Caladenia saxatilis is a plant in the orchid family Orchidaceae and is endemic to South Australia. It is a ground orchid with a single hairy leaf and one or two pale creamy-green flowers, sometimes with thin reddish lines. It occurs in the southern Flinders Ranges.

==Description==
Caladenia saxatilis is a terrestrial, perennial, deciduous, herb with an underground tuber and a single, bright green, narrow lance-shaped leaf, 100-150 mm long and 5-14 mm wide with red blotches near its base. The leaf and the flowering stem are densely covered with erect transparent hairs up to 3 mm long. One or two pale creamy-green flowers 45-55 mm wide are borne on a wiry flowering stem 200-350 mm tall. The dorsal sepal is 35-40 mm long, 2.5-3 mm wide, oblong to elliptic near the base then tapers to a glandular tip 7-12 mm long. The lateral sepals are lance-shaped near their bases, 35-40 mm long, 3.5-5 mm wide and taper to narrow glandular tips slightly shorter than that on the dorsal sepal. The petals are 27-33 mm long, 2-3 mm wide, lance-shaped near the base then taper to a thin, sometimes glandular tip. The labellum is lance-shaped to egg-shaped, 14-16 mm long, 8-11 mm wide and has seven to ten pairs of linear teeth up to 1 mm long on the edges.
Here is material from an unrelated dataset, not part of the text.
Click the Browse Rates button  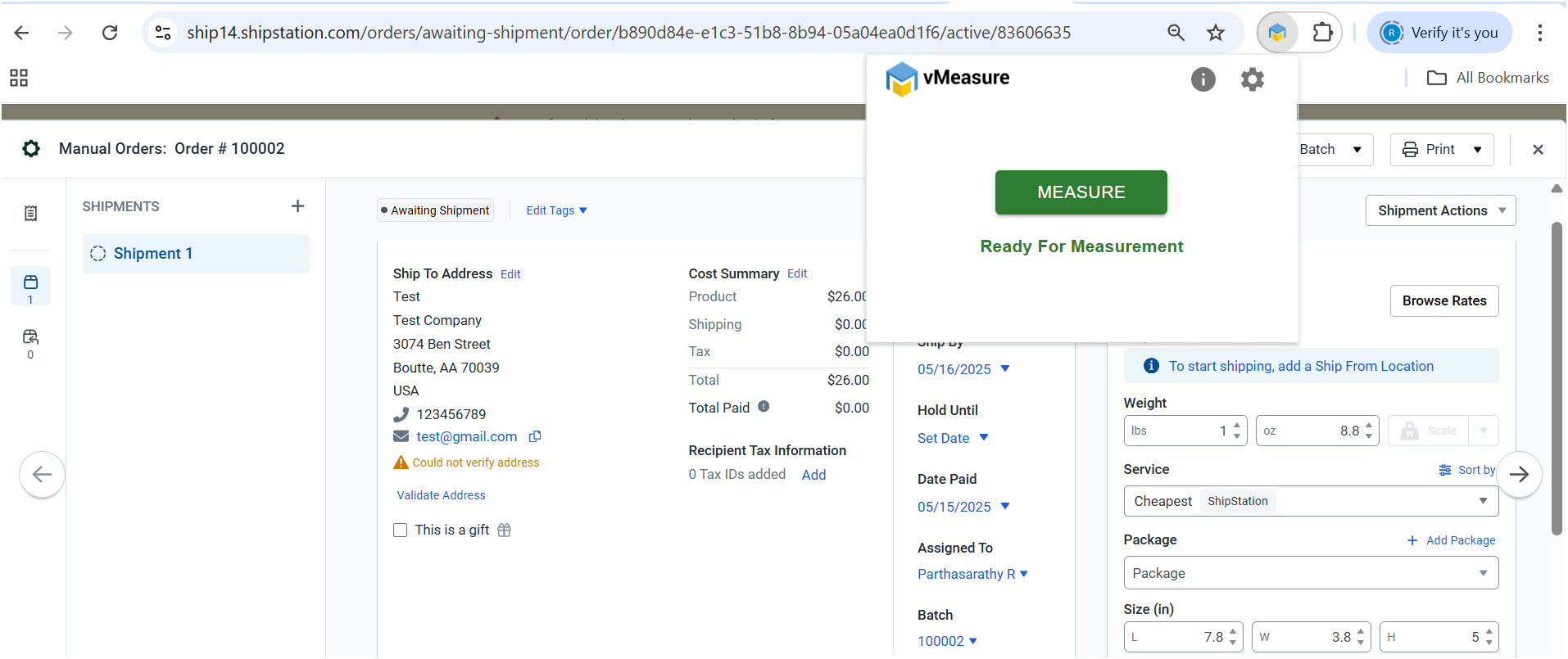pyautogui.click(x=1443, y=300)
The tip of the labellum curls downward and there are four or six rows of dark red, mostly stalked calli along the mid-line of the labellum. Flowering occurs in August and September.

==Taxonomy and naming==
Caladenia saxatilis was first formally described in 2006 by David Jones, who gave it the name Arachnorchis saxatilis and published the description in Australian Orchid Research from a specimen collected on the eastern side of the Mount Remarkable National Park. In 2010, Robert Bates changed the name to Caladenia saxatilis. The specific epithet (saxatilis) is a Latin word meaning "among rocks", referring to the rocky habitat where this species usually grows.

==Distribution and habitat==
This spider orchid occurs in the Flinders Ranges, Northern Lofty, Murray and Yorke Peninsula botanical regions of South Australia where it grows among rocks in tall forest.